▶ [Work to do]
Copy out the lines from the one containing "Select the License File radio button" through the one containing "Action: (399, 23)", swapping "GUI agent" for "computer-use agent" wherever it appears and changing nothing else.

=-=-=-=-=

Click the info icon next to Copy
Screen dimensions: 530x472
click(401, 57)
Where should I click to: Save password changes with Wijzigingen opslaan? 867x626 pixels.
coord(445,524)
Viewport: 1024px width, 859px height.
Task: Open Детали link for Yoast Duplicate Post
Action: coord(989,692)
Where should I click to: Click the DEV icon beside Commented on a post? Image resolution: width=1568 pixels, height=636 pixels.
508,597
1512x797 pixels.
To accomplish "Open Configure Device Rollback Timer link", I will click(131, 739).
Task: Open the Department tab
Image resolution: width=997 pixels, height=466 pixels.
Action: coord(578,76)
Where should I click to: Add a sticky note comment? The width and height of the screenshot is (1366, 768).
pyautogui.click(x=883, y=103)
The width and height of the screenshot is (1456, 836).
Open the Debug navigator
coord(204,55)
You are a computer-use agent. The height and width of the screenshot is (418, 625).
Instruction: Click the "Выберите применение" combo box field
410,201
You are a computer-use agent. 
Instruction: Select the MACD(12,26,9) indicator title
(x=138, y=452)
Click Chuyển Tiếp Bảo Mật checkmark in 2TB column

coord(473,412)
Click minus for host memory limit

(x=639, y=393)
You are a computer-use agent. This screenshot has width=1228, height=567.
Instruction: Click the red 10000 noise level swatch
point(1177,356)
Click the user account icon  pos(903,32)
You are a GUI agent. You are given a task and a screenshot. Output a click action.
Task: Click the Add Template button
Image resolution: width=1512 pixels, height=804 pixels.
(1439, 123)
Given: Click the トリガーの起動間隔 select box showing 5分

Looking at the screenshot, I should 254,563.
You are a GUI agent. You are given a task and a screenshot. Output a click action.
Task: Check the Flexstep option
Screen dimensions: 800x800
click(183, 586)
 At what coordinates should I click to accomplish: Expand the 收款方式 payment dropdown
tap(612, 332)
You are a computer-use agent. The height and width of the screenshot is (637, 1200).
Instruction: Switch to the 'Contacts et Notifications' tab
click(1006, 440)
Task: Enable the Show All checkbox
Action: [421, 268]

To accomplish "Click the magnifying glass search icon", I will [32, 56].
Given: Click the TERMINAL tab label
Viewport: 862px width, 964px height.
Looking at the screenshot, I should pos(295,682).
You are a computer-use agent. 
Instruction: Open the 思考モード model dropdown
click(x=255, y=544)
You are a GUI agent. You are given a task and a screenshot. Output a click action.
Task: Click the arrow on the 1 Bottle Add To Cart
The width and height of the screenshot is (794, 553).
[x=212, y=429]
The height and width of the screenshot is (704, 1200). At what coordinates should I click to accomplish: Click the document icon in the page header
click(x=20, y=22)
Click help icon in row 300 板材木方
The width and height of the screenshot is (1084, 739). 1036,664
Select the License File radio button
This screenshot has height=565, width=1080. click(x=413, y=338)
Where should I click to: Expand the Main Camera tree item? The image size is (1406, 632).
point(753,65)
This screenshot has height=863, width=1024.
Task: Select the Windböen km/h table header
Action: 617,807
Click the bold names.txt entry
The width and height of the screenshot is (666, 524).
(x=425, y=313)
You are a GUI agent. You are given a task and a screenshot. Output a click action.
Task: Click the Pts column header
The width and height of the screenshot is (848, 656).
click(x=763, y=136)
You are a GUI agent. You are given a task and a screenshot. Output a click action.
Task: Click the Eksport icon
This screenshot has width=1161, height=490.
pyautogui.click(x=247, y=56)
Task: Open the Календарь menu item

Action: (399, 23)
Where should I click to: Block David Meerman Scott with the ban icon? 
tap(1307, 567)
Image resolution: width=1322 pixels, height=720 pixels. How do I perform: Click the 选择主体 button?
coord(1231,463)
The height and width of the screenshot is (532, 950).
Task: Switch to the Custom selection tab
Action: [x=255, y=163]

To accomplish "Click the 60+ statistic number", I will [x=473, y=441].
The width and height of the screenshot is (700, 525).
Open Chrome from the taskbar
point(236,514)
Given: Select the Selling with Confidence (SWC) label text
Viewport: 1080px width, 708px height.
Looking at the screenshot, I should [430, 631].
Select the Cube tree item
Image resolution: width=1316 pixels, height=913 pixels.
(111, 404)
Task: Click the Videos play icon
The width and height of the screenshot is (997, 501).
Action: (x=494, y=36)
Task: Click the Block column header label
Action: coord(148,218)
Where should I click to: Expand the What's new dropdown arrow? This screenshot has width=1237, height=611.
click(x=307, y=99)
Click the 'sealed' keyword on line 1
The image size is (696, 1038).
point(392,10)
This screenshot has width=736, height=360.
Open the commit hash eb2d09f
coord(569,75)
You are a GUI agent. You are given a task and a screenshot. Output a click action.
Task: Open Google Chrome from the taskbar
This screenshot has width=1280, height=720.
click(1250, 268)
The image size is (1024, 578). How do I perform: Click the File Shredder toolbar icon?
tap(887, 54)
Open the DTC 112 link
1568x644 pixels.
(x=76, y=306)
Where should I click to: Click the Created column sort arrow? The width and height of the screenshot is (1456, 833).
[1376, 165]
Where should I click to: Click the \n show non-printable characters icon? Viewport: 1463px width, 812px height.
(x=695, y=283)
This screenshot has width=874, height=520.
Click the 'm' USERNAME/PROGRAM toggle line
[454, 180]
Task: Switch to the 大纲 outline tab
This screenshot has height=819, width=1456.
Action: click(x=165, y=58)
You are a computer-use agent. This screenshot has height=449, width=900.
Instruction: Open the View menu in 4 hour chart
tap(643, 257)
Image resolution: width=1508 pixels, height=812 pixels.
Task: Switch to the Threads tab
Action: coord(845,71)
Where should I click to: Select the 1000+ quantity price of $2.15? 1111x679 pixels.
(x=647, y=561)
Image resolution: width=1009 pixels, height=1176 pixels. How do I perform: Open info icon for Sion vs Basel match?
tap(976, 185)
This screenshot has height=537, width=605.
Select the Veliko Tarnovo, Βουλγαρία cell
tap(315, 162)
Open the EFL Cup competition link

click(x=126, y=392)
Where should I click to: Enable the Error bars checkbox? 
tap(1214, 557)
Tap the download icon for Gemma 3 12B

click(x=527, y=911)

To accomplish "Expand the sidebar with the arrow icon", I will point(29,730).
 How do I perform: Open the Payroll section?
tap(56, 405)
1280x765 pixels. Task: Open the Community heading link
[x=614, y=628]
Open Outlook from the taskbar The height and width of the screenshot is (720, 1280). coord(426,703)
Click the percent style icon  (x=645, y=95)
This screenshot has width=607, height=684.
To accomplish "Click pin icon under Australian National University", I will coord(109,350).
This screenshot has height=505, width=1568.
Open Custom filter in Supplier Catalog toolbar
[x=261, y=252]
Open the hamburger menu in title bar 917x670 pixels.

=-=-=-=-=

▶ [Complete answer]
Select the License File radio button
This screenshot has height=565, width=1080. click(x=413, y=338)
Where should I click to: Expand the Main Camera tree item? The image size is (1406, 632).
point(753,65)
This screenshot has height=863, width=1024.
Task: Select the Windböen km/h table header
Action: 617,807
Click the bold names.txt entry
The width and height of the screenshot is (666, 524).
(x=425, y=313)
You are a computer-use agent. You are given a task and a screenshot. Output a click action.
Task: Click the Pts column header
The width and height of the screenshot is (848, 656).
click(x=763, y=136)
You are a computer-use agent. You are given a task and a screenshot. Output a click action.
Task: Click the Eksport icon
This screenshot has width=1161, height=490.
pyautogui.click(x=247, y=56)
Task: Open the Календарь menu item

Action: (399, 23)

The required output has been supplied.